Another important parameter when using this transaction isolation level is compass.engine.ramBufferSize (defaults to 16.0 Mb) which replaces the max buffered docs parameter and controls the amount of transactional data stored in memory. Larger values will yield better performance and it is best to allocate as much as possible.
Most of the parameters can also be configured on a per session/transaction level. Please refer to RuntimeLuceneEnvironment for more information.

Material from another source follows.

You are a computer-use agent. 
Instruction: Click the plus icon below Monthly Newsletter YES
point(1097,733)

The lucene transaction support concurrent commit where if operations are performed against several sub indexes, the commit process will happen concurrently on the different sub indexes. It uses Compass internal Execution Manager where the number of threads as well as the type of the execution manager (concurrent or work manager) can be configured.

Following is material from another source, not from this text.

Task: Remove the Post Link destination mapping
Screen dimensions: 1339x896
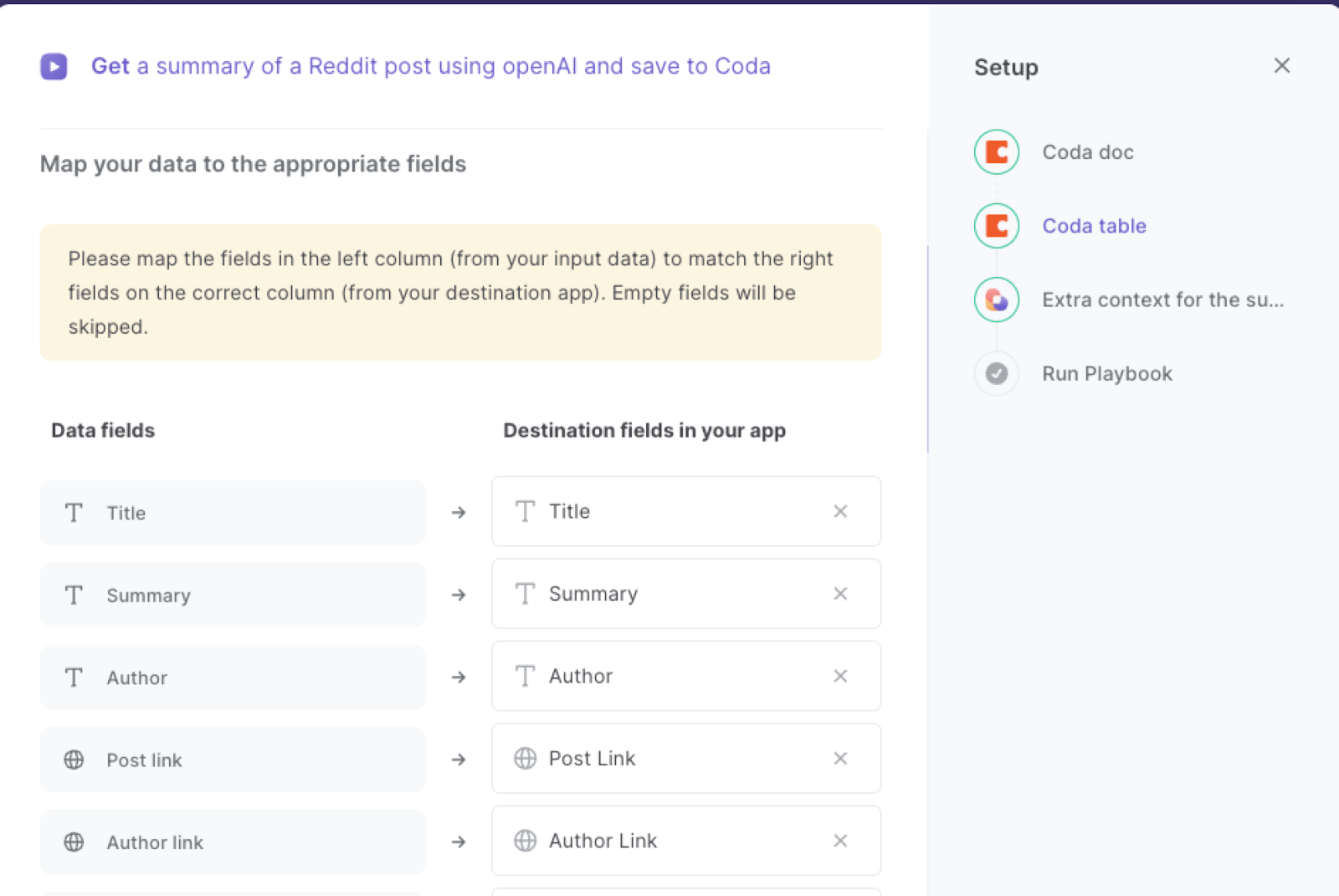Action: click(x=840, y=759)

Here is how the transaction isolation level can be configured:
<compass name="default"> <connection> <file path="target/test-index" /> </connection> <transaction isolation="lucene" /> </compass>
compass.engine.connection=target/test-index compass.transaction.isolation=lucene
For read_committed and serializable transaction isolation Compass uses a transaction log of the current transaction data running. Compass provides the following transaction log implementations:
The Ram transaction log stores all the transaction information in memory. This is the fastest transaction log available and is the default one Compass uses. The transaction size is controlled by the amount of memory the JVM has.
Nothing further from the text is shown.